» **EXERCISE DETAILS**
Your job is to return every line in the data holding the string "Viewport".

[RECORDS SHOWN]

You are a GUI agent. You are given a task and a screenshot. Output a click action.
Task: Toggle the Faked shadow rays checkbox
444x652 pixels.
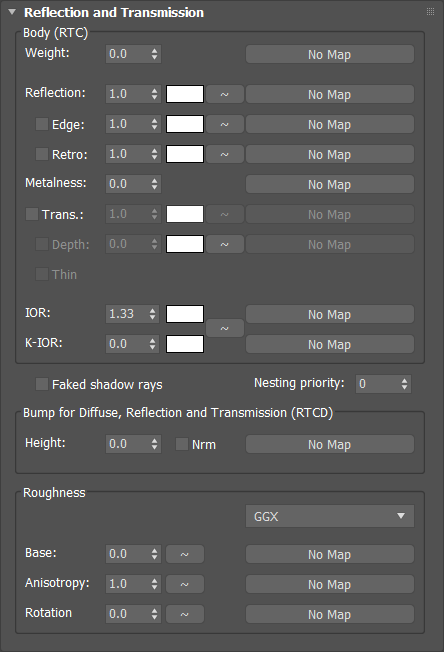(x=42, y=384)
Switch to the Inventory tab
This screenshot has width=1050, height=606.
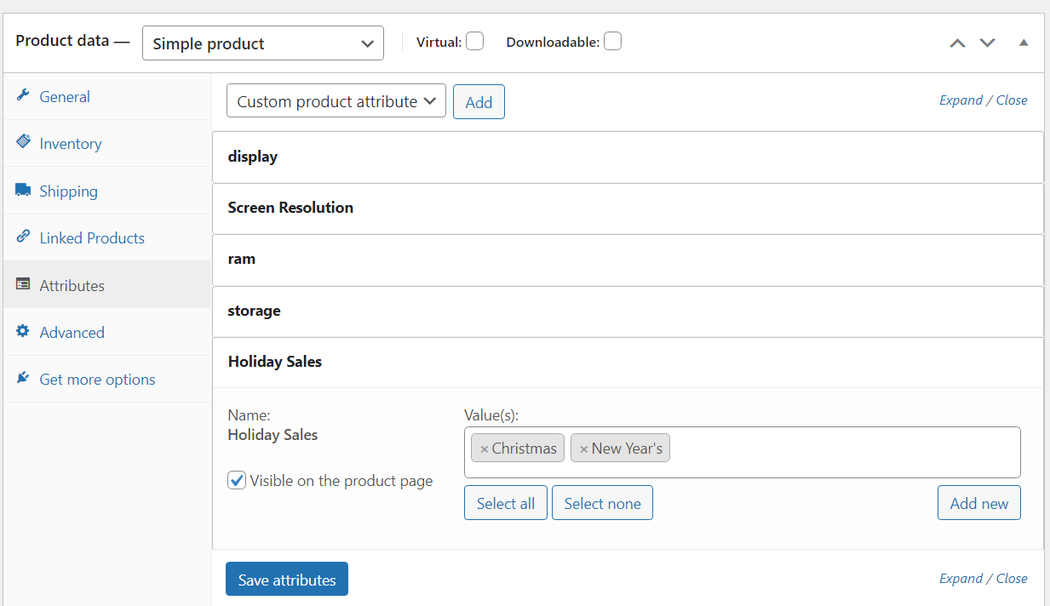click(x=70, y=143)
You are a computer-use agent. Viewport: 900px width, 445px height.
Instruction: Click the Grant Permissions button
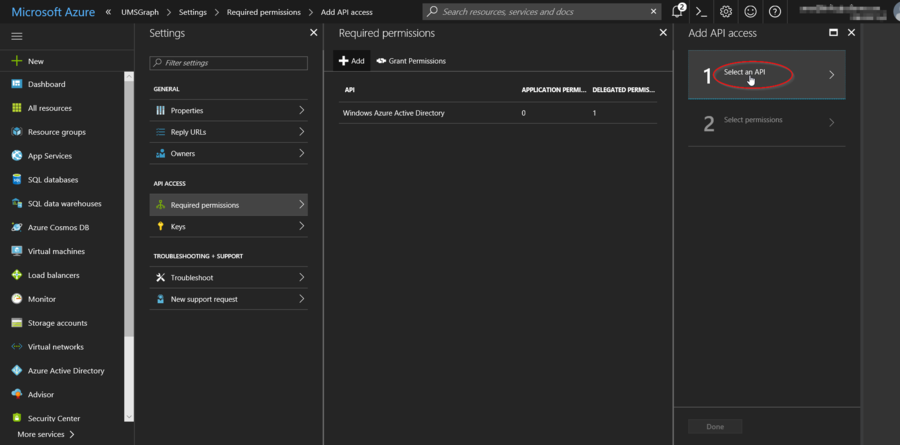(x=411, y=61)
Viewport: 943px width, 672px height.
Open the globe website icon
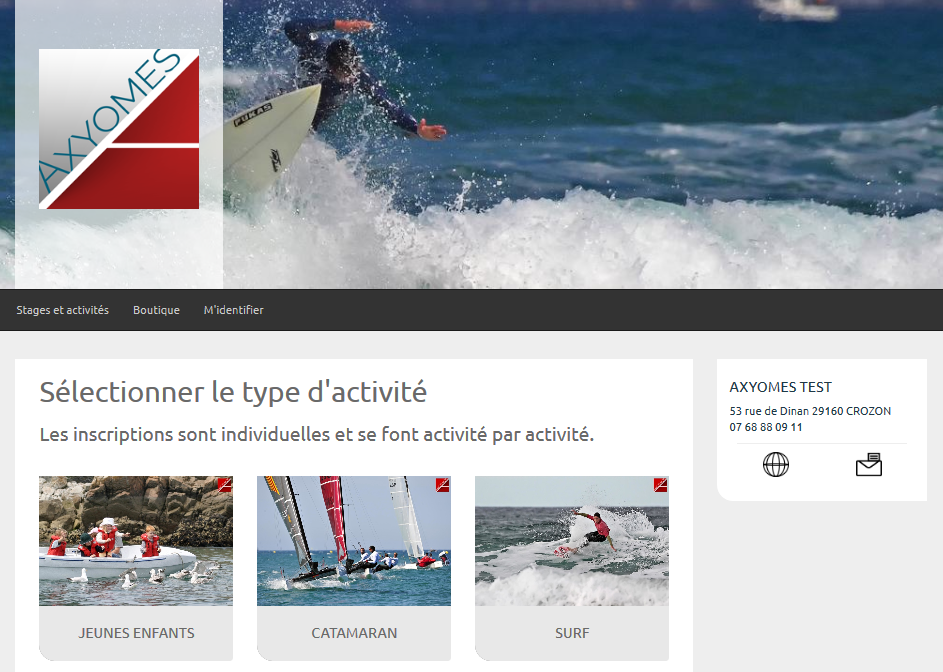tap(776, 464)
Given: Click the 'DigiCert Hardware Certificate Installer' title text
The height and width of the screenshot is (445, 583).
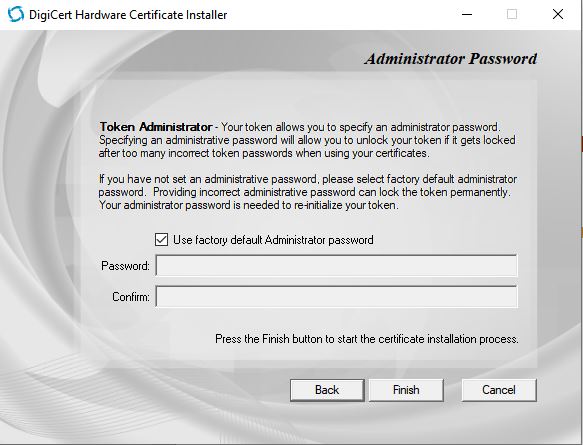Looking at the screenshot, I should 128,15.
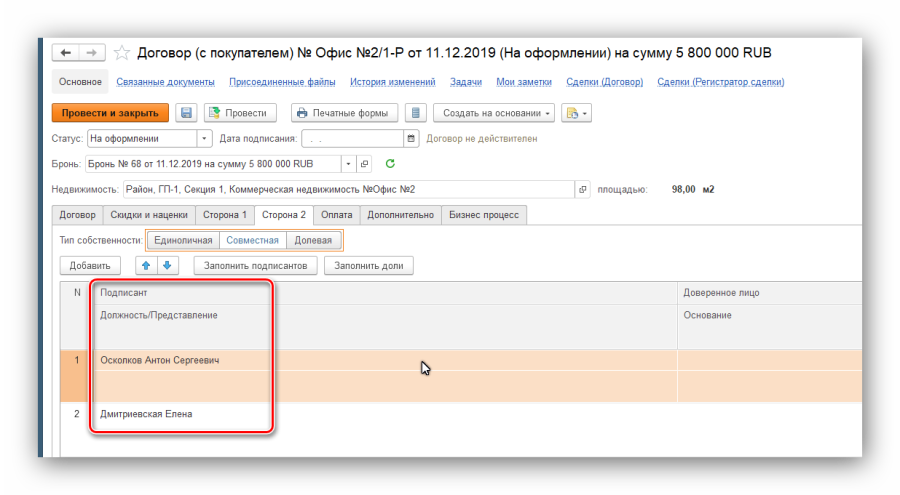Save document using the floppy disk icon
900x495 pixels.
point(186,113)
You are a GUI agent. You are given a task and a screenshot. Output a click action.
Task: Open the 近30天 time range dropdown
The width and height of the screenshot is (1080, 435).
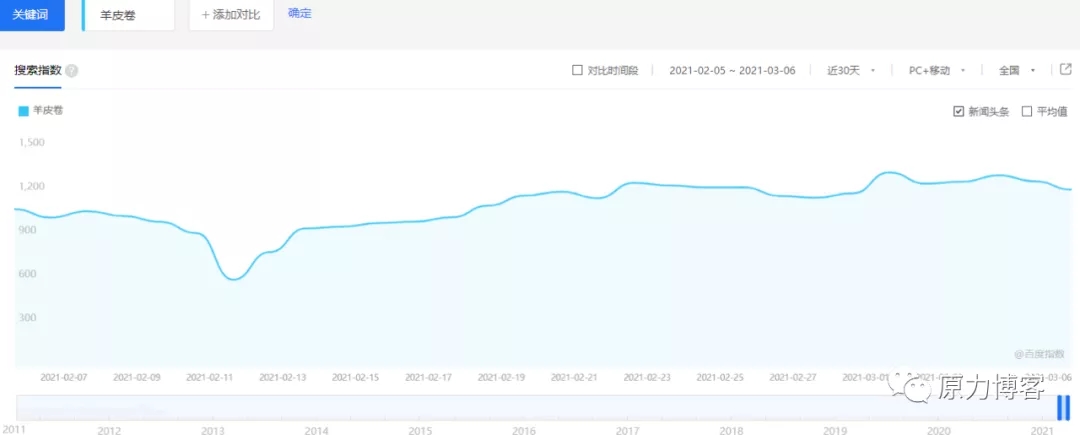(851, 71)
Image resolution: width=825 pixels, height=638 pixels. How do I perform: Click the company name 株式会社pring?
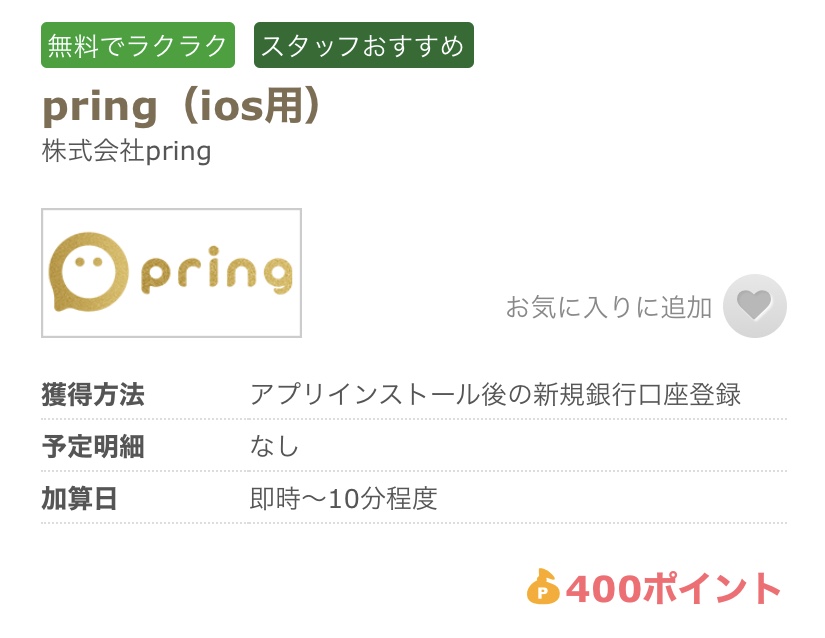click(127, 151)
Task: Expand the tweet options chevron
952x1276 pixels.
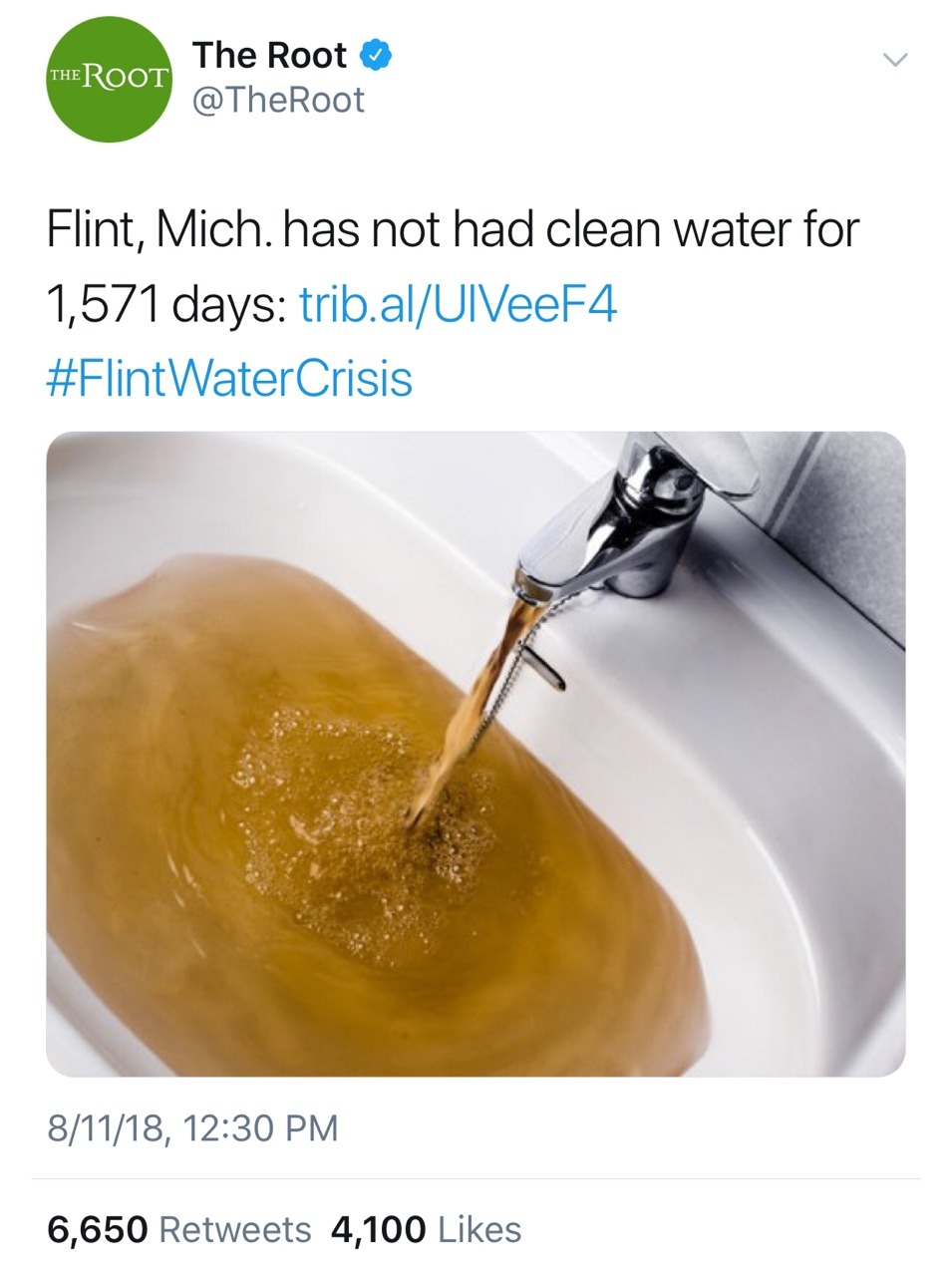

[/RECORDS SHOWN]

» **ANSWER SECTION**
You are a computer-use agent. Viewport: 900px width, 445px height.
Viewport: 943px width, 672px height.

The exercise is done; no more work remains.